■ About this exercise ■
Gather every line in the records below that contains the word "Select".

(Collected data)
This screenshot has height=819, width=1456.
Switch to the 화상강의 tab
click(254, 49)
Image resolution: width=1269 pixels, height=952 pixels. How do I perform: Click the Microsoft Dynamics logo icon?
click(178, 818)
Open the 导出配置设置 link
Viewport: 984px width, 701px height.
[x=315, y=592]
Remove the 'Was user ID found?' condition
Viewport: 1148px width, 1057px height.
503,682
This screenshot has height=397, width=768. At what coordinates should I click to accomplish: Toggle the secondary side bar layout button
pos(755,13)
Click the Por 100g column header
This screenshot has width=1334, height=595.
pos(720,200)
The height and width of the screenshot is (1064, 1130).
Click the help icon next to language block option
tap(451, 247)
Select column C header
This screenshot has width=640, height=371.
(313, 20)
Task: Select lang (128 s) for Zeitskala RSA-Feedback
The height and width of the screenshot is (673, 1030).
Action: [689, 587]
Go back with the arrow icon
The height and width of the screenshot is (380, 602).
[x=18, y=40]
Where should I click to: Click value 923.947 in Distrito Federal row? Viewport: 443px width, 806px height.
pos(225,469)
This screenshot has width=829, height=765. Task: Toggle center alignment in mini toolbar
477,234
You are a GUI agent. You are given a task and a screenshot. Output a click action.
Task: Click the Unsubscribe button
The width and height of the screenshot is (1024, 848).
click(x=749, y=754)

■ Exercise response ■
Select column C header
Task: Select lang (128 s) for Zeitskala RSA-Feedback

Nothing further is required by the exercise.